Restate word for word every line from the one containing "Google Play (164, 2226)" to the last line of the records below.

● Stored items
>>

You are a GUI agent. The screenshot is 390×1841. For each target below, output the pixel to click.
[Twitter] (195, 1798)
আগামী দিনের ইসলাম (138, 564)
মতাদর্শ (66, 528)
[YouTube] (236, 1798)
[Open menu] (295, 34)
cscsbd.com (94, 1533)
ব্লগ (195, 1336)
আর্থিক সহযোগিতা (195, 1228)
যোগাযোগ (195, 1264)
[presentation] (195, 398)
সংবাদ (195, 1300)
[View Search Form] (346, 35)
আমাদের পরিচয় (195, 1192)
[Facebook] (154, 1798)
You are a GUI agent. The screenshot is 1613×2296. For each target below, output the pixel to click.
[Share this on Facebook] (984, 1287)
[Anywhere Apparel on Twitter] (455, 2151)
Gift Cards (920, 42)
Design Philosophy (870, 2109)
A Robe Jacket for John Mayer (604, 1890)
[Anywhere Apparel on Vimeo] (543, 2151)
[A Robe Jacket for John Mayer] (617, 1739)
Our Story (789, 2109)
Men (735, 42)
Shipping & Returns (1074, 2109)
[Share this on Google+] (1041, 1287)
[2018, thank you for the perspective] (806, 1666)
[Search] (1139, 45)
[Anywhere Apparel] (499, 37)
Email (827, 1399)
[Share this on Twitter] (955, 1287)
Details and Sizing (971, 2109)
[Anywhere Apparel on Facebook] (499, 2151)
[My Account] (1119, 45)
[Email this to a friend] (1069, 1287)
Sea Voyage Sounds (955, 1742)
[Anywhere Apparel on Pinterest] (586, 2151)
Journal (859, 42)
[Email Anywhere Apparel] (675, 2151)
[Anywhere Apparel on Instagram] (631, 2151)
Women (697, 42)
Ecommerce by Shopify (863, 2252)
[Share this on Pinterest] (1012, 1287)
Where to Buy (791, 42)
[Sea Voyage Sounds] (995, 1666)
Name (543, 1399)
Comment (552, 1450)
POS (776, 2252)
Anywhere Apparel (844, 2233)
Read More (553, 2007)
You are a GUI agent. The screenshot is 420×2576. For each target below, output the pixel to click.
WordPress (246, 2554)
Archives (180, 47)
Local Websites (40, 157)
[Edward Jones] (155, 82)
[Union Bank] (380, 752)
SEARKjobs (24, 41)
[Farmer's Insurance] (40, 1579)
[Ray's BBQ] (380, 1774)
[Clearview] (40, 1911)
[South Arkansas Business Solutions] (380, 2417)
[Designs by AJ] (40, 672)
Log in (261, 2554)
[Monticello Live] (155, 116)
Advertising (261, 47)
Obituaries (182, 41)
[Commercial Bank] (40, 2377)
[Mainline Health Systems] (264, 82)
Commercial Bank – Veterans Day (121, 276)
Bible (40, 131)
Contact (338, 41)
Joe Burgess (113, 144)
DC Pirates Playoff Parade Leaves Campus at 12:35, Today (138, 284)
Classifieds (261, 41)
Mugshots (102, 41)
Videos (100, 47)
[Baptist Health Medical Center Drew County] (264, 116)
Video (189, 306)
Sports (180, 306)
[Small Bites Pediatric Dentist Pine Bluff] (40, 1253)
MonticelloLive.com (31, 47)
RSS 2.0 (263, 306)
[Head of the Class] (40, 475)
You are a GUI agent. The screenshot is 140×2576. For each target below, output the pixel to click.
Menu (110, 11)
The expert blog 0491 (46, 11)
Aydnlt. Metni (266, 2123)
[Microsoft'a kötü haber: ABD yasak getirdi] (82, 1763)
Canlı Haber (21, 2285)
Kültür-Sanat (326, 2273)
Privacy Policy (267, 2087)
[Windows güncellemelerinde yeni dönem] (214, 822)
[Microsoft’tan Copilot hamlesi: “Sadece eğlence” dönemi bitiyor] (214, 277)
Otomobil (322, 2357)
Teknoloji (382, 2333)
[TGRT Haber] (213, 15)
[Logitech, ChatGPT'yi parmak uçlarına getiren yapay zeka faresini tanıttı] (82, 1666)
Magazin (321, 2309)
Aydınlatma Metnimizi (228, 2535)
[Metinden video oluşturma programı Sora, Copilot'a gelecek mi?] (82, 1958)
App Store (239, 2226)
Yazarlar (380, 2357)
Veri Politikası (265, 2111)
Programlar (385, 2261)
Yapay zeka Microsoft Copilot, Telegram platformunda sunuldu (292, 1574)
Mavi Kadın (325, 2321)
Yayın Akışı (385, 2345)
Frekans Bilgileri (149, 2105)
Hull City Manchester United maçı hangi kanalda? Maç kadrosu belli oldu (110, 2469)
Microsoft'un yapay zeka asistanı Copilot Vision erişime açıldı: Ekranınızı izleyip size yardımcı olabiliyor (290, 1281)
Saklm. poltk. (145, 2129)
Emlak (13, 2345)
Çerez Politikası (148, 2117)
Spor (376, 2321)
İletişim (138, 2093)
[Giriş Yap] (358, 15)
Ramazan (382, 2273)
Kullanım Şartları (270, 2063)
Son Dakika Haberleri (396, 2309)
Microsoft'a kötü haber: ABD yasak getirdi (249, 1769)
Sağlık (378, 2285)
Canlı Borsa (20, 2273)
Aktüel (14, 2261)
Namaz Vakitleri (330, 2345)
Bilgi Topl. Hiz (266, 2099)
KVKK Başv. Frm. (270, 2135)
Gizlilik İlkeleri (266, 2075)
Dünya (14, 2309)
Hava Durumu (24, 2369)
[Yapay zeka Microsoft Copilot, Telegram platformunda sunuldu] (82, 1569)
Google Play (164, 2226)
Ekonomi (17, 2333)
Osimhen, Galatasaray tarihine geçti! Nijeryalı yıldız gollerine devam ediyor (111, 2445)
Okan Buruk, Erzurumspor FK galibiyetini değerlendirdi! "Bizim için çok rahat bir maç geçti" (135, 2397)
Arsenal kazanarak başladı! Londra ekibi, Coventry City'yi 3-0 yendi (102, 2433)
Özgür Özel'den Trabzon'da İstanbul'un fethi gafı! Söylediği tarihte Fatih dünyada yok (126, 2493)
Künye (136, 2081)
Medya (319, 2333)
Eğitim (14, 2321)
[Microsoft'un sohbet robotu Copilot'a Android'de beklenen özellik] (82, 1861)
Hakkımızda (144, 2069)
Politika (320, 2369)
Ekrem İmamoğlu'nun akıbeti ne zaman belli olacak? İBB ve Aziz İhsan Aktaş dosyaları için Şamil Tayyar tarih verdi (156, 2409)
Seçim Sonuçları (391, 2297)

<<

● Response
Google Play (164, 2226)
Ekonomi (17, 2333)
Osimhen, Galatasaray tarihine geçti! Nijeryalı yıldız gollerine devam ediyor (111, 2445)
Okan Buruk, Erzurumspor FK galibiyetini değerlendirdi! "Bizim için çok rahat bir maç geçti" (135, 2397)
Arsenal kazanarak başladı! Londra ekibi, Coventry City'yi 3-0 yendi (102, 2433)
Özgür Özel'den Trabzon'da İstanbul'un fethi gafı! Söylediği tarihte Fatih dünyada yok (126, 2493)
Künye (136, 2081)
Medya (319, 2333)
Eğitim (14, 2321)
[Microsoft'un sohbet robotu Copilot'a Android'de beklenen özellik] (82, 1861)
Hakkımızda (144, 2069)
Politika (320, 2369)
Ekrem İmamoğlu'nun akıbeti ne zaman belli olacak? İBB ve Aziz İhsan Aktaş dosyaları için Şamil Tayyar tarih verdi (156, 2409)
Seçim Sonuçları (391, 2297)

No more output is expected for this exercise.